TEXT SHOWN

┄┄┄┄┄┄┄┄┄┄┄┄┄┄┄┄┄┄┄┄

- The attorneys general involved in an all-encompassing antitrust investigation targeting Google are weighing whether to move ahead with the probe amid a coronavirus pandemic.
- Louisiana Attorney General Jeff Landry told the Daily Caller News Foundation that he’s focusing all his efforts on the coronavirus response while declining to comment on the Google probe.
- AG Ken Paxton’s office, meanwhile, told the DCNF his office’s investigation “remains ongoing and unchanged” even as the virus expands and Google helps the government meet the problem.
The attorneys general who are involved in an antitrust investigation targeting Google are weighing whether to press the accelerator on the probe or focus resources on the coronavirus response.
Google is doing everything it can to protect not only its employees, but also Americans, Louisiana Attorney General Jeff Landry told the Daily Caller News Foundation. He is referring to what he said was the company’s work to help the Trump administration on the virus response.
Landry is one of the 33 attorneys general who is helping to spearhead the probe. (RELATED: How Silicon Valley Went From Pariah To A Trump Ally In Less Than A Month)
“I think that all resources of the government are focused on the mission of ending this pandemic as quickly and less costly a life standpoint as possible. Right now states for sure are the front line of this pandemic,” Landry said.
He added: “Every ounce of our resources are being directed toward this response.” Landry declined to say whether he will continue full-bore on the investigation against Silicon Valley companies that many conservatives believe are monopolizing the digital domain.
Landry and other attorneys general have focused on Google’s dominance in the ad market as well as the company’s use of consumer data.
Texas Attorney General Ken Paxton, for his part, said in September 2019 that the probe could expand. He is leading the charge and accused Google in February of delaying the case as the company tries to prevent officials from bringing in outside consultants.

┄┄┄┄┄┄┄┄┄┄┄┄┄┄┄┄┄┄┄┄

EXTRACTED DATA
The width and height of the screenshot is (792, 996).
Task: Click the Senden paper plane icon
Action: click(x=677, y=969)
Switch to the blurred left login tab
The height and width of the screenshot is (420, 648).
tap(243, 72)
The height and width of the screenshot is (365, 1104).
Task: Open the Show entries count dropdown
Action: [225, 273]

┄┄┄┄┄┄┄┄┄┄┄┄┄┄┄┄┄┄┄┄

WHAT IS BEING ASKED
Answer these questions about the article on the Google antitrust probe:
1. How many attorneys general are helping to spearhead the probe?
2. Which two matters concerning Google have Landry and other attorneys general focused on?
3. In what month and year did Ken Paxton say the probe could expand?

SOLUTION BELOW
1. 33
2. Google's dominance in the ad market and the company's use of consumer data
3. September 2019